====== Material shown

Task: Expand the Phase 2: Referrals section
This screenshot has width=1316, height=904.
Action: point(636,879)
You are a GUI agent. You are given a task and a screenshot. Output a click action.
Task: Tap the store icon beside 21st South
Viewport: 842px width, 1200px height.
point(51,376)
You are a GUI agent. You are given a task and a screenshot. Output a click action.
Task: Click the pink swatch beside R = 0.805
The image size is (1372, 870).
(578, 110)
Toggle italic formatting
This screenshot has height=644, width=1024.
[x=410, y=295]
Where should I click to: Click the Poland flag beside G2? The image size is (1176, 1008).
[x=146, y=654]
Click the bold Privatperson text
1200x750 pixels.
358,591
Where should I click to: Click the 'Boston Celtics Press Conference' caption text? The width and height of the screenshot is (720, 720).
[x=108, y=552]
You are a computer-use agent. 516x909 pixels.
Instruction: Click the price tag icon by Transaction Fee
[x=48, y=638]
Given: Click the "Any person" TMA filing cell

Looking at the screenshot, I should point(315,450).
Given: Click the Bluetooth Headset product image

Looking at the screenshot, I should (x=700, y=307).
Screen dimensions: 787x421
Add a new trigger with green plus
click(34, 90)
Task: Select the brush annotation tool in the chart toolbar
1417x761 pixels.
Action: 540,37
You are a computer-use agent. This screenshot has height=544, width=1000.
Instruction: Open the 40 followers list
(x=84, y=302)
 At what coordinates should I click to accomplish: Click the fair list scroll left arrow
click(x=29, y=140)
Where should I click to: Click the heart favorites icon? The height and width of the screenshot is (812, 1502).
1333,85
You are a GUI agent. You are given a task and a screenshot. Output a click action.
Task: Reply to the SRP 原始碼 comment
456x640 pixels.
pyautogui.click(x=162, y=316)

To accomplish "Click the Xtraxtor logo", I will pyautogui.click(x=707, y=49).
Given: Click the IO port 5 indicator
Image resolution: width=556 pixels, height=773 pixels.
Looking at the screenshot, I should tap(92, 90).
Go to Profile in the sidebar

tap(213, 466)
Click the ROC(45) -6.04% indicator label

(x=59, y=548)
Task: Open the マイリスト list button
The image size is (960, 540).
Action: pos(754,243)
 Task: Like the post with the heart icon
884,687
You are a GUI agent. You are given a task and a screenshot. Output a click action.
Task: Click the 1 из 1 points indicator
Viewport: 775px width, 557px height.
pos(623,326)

============

What the task requires –
Write out exactly, and only, each line from the one with "Task: Open the マイリスト list button" down to the last line of the records above.

Task solution –
Task: Open the マイリスト list button
The image size is (960, 540).
Action: pos(754,243)
 Task: Like the post with the heart icon
884,687
You are a GUI agent. You are given a task and a screenshot. Output a click action.
Task: Click the 1 из 1 points indicator
Viewport: 775px width, 557px height.
pos(623,326)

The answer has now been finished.